WHEN THE TIME CAME to take the second-generation NSX racing, few were surprised Acura turned to Peter Cunningham’s RealTime Racing (RTR) to assist with the development and running of its new GT3 car. Along with Michael Shank Racing (MSR) of Pataskala, Ohio, the two respected motorsport operations quickly showed the NSX GT3 to be a formidable competitor. Their drivers stood on the podium six times and earned a trio of wins in the car’s maiden season—one in Pirelli World Challenge (with RTR) and two in the WeatherTech SportsCar Championship (with MSR).
Like all cars built to FIA GT3 class regulations, the NSX GT3 race car is based on its series-production counterpart. That means it retains the same chassis and engine as the NSX road car, but per class rules, the GT3 is missing two of its most notable features—hybrid power and all-wheel drive. This makes a huge difference, but in a race car, simpler is better—and so is lighter. Losing the hybrid/all-wheel-drive hardware, along with ditching interior trim and sound insulation and utilizing lighter-weight racing components throughout, drops nearly 1000 pounds from the street NSX’s 3868-pound curb weight.

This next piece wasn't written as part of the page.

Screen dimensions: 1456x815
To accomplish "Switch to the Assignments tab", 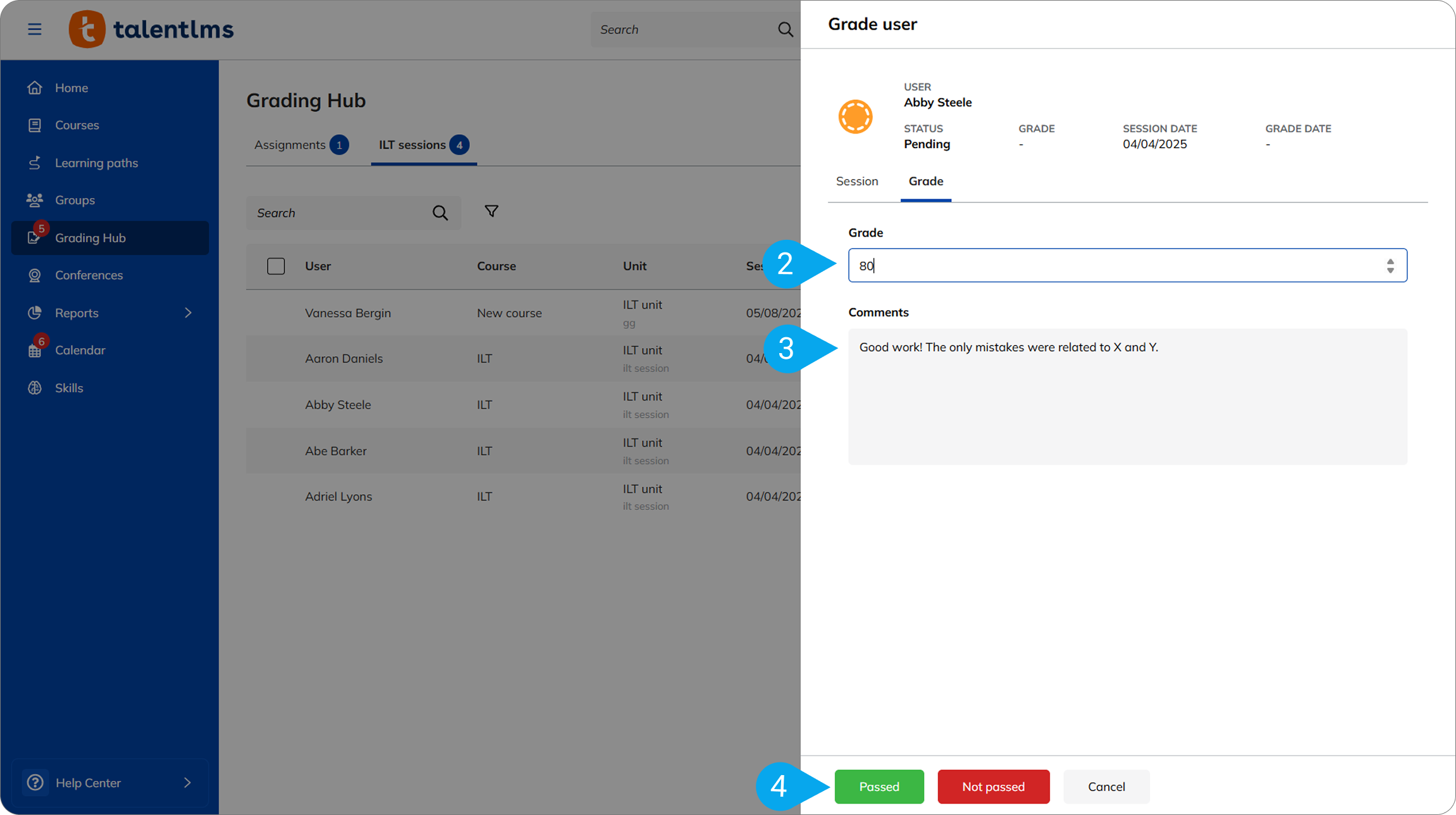I will [290, 145].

In competition trim, the stock 3.5-liter twin-turbo V6 remains surprisingly unmolested, retaining its original block, head, turbochargers, pistons, crankshafts, and camshafts. Racing electronics and a purpose-built exhaust system bring output to the GT3 class standard of roughly 500 hp. Meanwhile, the suspension, brakes, and gearbox are bespoke racing components, and the bodywork, while preserving the street car’s supercar styling, is optimized for reduced drag and increased downforce (five times that of the production NSX).
Dynamically, a good GT3 car must not only be fast, but reliable and easy to operate for drivers of varying experience levels. This versatility is required of the class as a whole, where professionals and amateur “gentleman” drivers often share cars. To that end, the NSX GT3 is equipped with a complement of electronics designed to turn driver assistance into confidence and, subsequently, quicker laps. Cockpit-adjustable ABS, traction control, and engine mapping make it easier to explore the car’s limits without sacrificing speed (or sheetmetal) in the process. Combine that with considerable downforce and a balanced mid-engine chassis, and the NSX GT3 possesses all the critical ingredients of a competitive GT3 contender.

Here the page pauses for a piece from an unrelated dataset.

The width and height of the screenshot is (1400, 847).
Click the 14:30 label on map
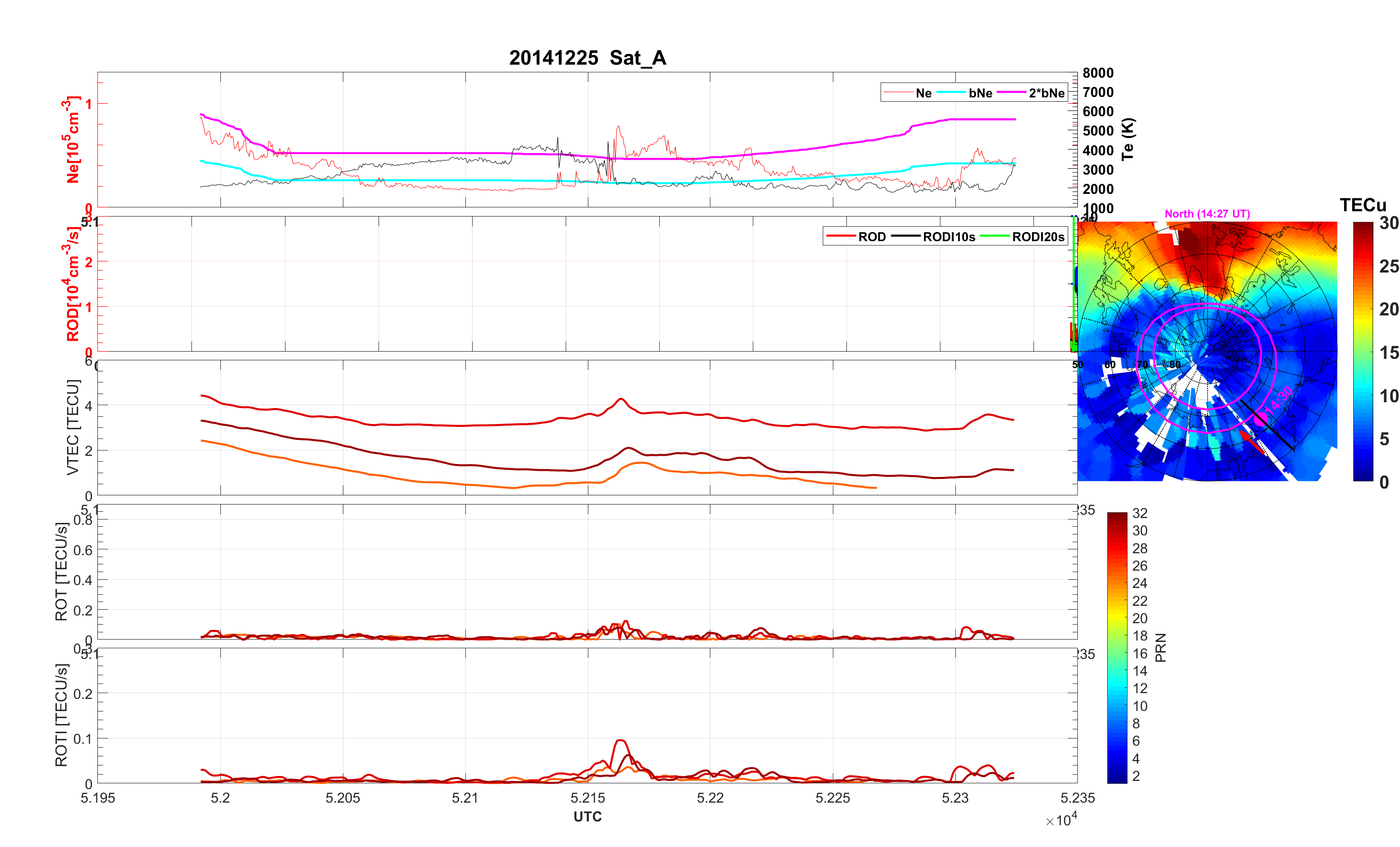pyautogui.click(x=1279, y=400)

On track, it proves to be all of the above—fun, fast, and supremely approachable. Without electric motors and all-wheel drive, the GT3 drives less like the tech-rich exotic on which it’s based and more like the dedicated racer it is. The v-6 breathes more freely, running up through the gears with a spirited rasp and a purposeful whack in the backside with every shift of the racing six-speed sequential gearbox. Bend it into a turn and the response is just as enthusiastic, yet also reassuringly composed. The chassis balances comfortably on edge when fed smooth driver inputs, which, in turn, makes for a race car that’s easy to drive consistently lap after lap.

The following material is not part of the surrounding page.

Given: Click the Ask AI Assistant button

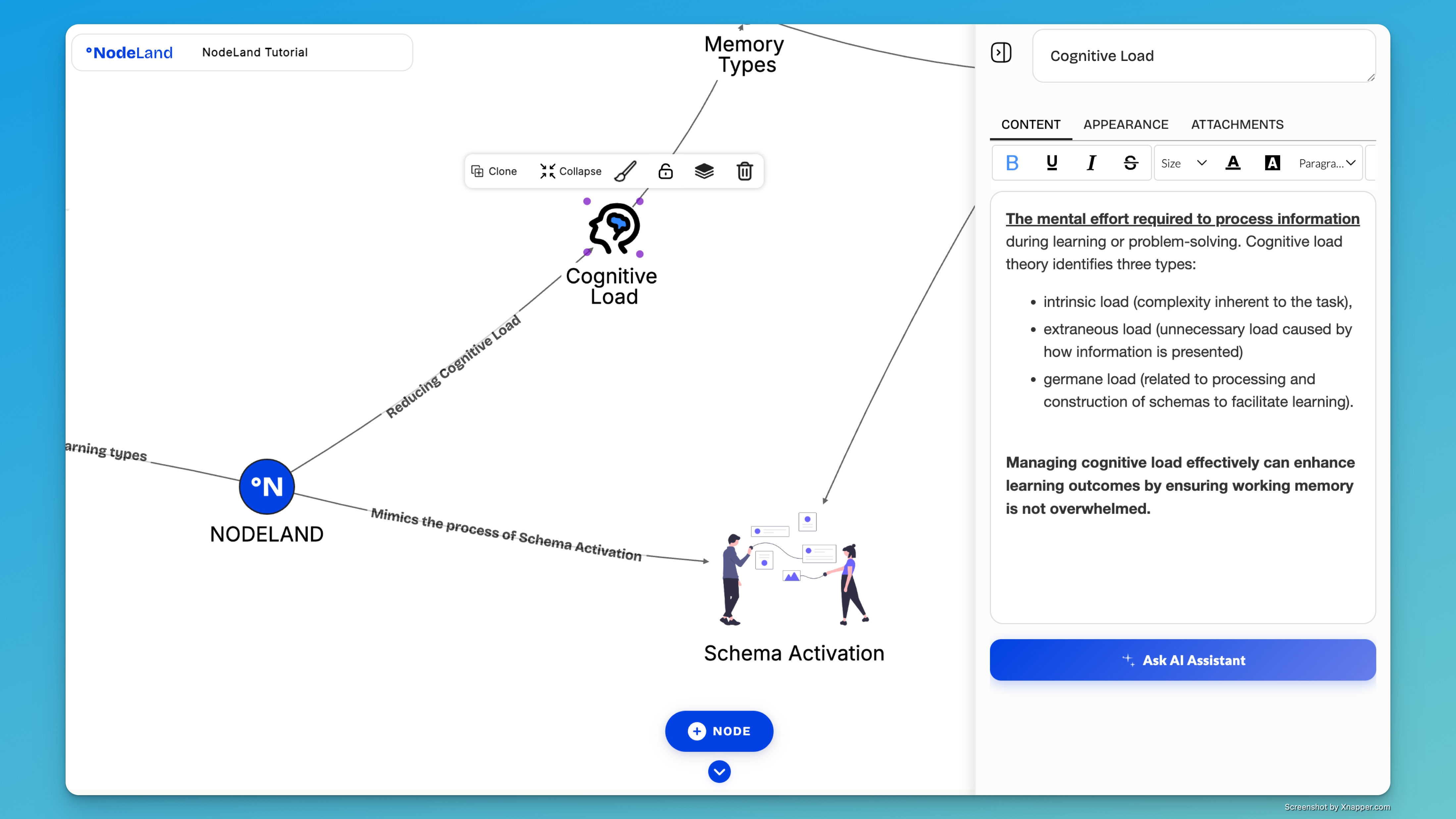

The NSX GT3 asks more of the driver than its roadgoing counterpart and delivers a more visceral, involving experience. But it also allows any racing driver, well-heeled amateur or seasoned pro, to progress at his or her own pace with few surprises. Its substantial limits can be approached in a measured manner, rewarding drivers with greater confidence as familiarity grows and lap times drop. As such, it’s in a strong position to build on last year’s success heading into a season that’s shaping up to be its most competitive yet.